Here is a picture of Busby, Mont.: It is geographically and demographically the second largest of five districts on the Northern Cheyenne Reservation, populated by about a thousand people, some 300 living in the Busby “village,” the others scattered in the vast rural area. Unemployment and poverty are extremely high (60-80 percent), mostly because the private sector economy is practically non-existent and easily summed up: Northern Cheyenne Tribal Schools, funded by the Bureau of Indian Education, is the main employer, including many locals; the tribal Rosebud Lodge, shelter for children in need and the BIA Youth Detention Center provide some other jobs; the U.S. Post Office employs about three people who rotate shifts, but not any Indians; the D & D Trading Post is solely manned by a non-Indian family; one enterprising fellow has a mechanic shop; about ten families ranch, a hardy crew, experiencing feast or famine and finally, it is home to A Cheyenne Voice, though I haven’t lived here long enough to gain the stripes of a true “Busby-ite.” Many others are very resourceful, which I call subsistence entrepreneurs (bead workers, artisans, wood vendors, scrap metal collectors, quilters, dry meat cutters, pemmican makers, etc.) And dare I mention the thriving underground economy of boot-leggers, drug dealers and fencers who buy and somehow distribute the ill-gotten gains necessary to finance those bad habits? The Busby picture is very similar to many reservation communities scattered across the Great Plains region, such as our “sister village,” Wounded Knee.

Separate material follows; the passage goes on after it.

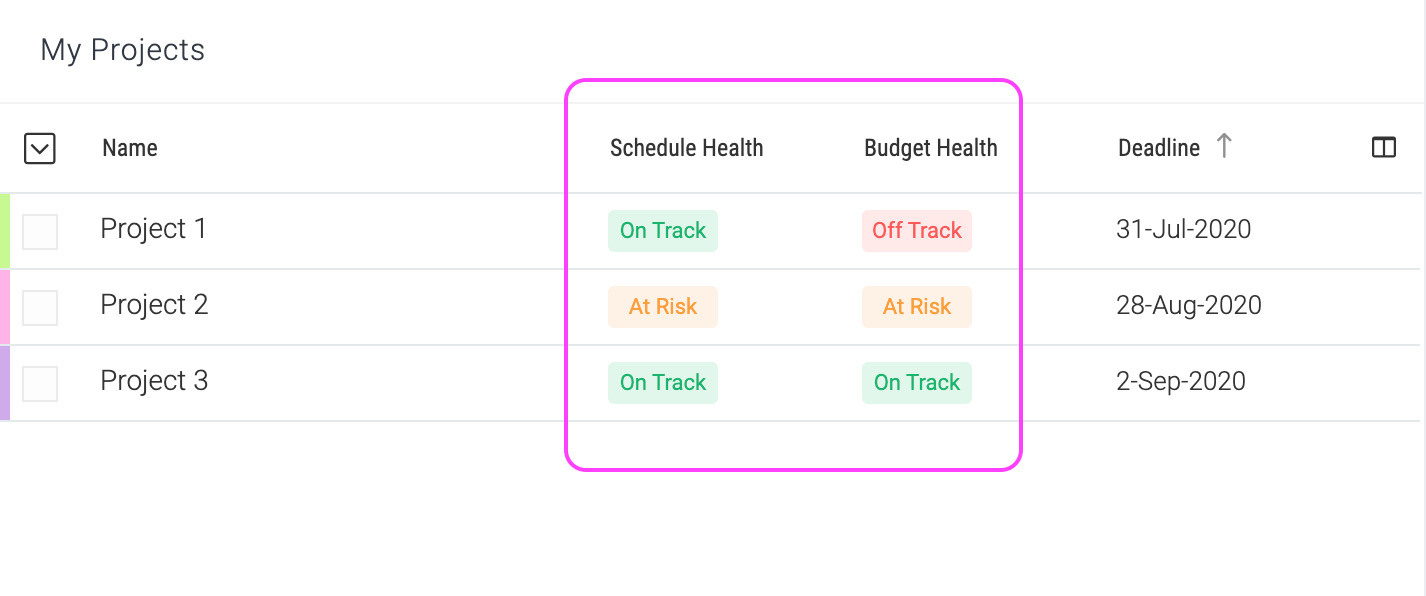Open the Project 2 link
The height and width of the screenshot is (596, 1426).
click(154, 305)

The generational and deeply ingrained poverty would challenge even the most educated and talented economist. And, tackling this situation in any meaningful way has certainly been beyond the abilities of our tribal government, for generations. What can be done?

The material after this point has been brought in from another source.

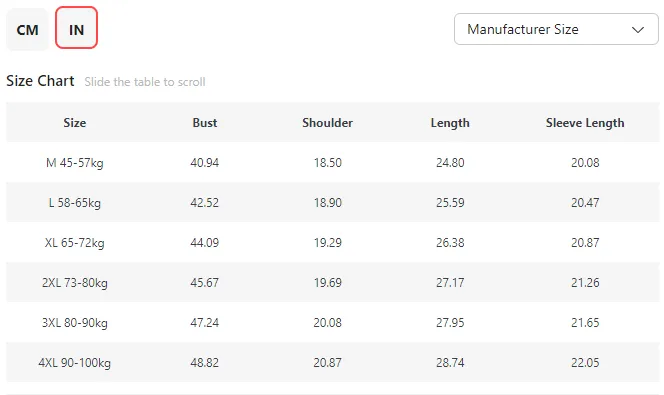This screenshot has height=395, width=664.
Task: Click the Size column header
Action: point(75,123)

I don’t have the answers either, but think that the “from the top down” strategy hasn’t worked and never will – that is solutions derived and imposed by well-meaning bureaucrats. Instead, change must come from the bottom – up, from the grassroots people who have lived here for generations, hoping their descendants do the same. In past days, Busby people were known for being self-sufficient in a frontier way, gardeners, hunters and fishermen, living in log cabins heated by wood and lit by lamps (some of us still do that), day workers, even traveling off the reservation to work on nearby ranches bringing money home, a simpler way of life, not reliant on much cash. We all dream of a better future for our children and grandchildren, hoping they might prosper and have good lives, but in today’s society, money and jobs are essential.
Busby folks have long played second fiddle to the largest district, Lame Deer, the hub of government and commerce on the Northern Cheyenne reservation. Maybe, that can change. Recent district meetings in White River Cheyenne country have seen record attendance, as people gather in well-behaved fashion to discuss community problems and possible solutions, for which they are demanding accountability. Tackling the problem of a botched community center is a first step; yet they have other things in mind, such as re-taking control of the Northern Cheyenne Tribal Schools through an elected school board, replacing a tribal council member committee; urging the provision of additional community services such as a Food Bank, “Meals on Wheels” for tribal elders, constructive activities for youth, suggesting small business projects etc.
As Dana says “the people have the ultimate power and we are getting back to that.” He is a very respectful and courteous young man, from a well-known Cheyenne family, he and fellow district officers taking their office and obligation very seriously, determined to follow the wishes of the Busby community, in the style of a true servant.
This is a good thing. Hopefully, the course can be stayed; people will put aside old family feuds or differences and come together, keeping an eye on the goal: a better future for White River Cheyenne country by speaking with a unified voice. Even they may be surprised at how powerful that can be. I, for one, think it is wonderful to see the White River Cheyenne standing up again.